The exercise →
Convert the records below, from the line containing "Task: Click the" through the line containing "Action: [306, 205]", into a Markdown table with the columns Number and Line, skipping blank lines. Leave the pictures out of the table.

Material supplied →
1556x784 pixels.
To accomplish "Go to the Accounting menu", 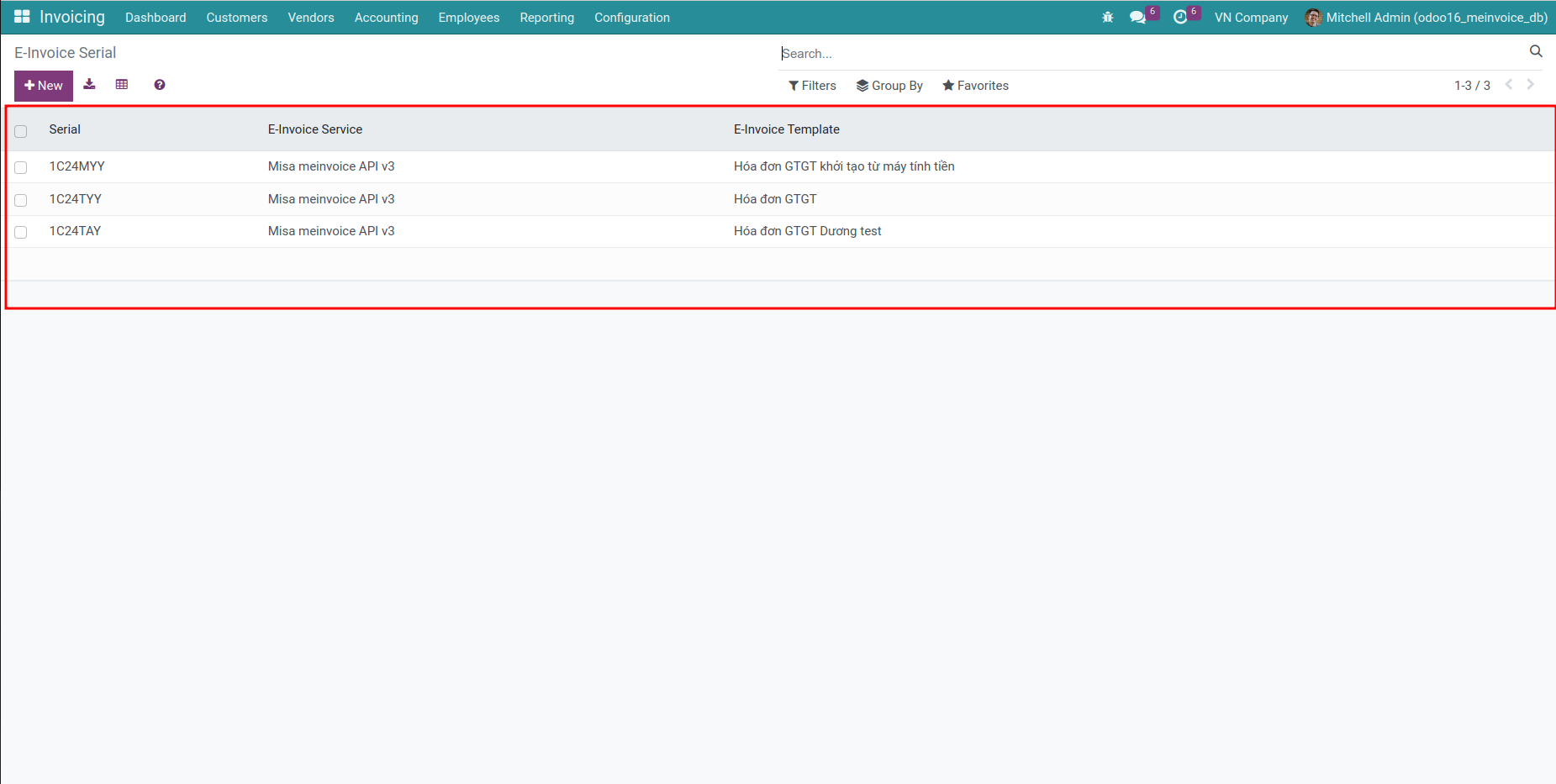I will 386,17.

---

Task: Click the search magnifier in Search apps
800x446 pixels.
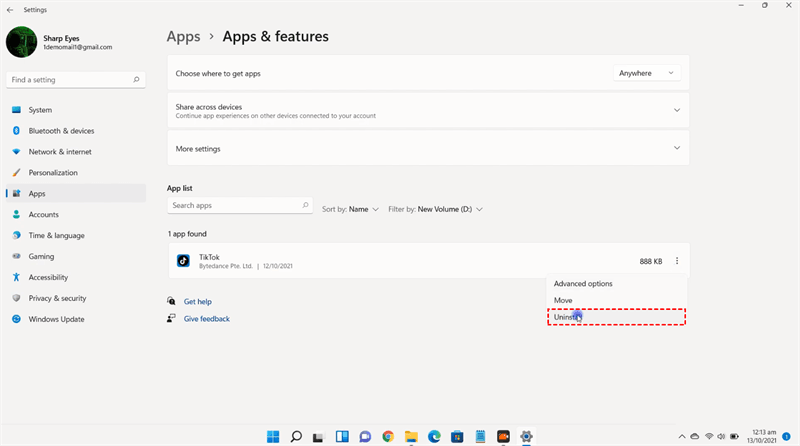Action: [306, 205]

Output of the task →
| Number | Line |
|---|---|
| 1 | Task: Click the search magnifier in Search apps |
| 2 | 800x446 pixels. |
| 3 | Action: [306, 205] |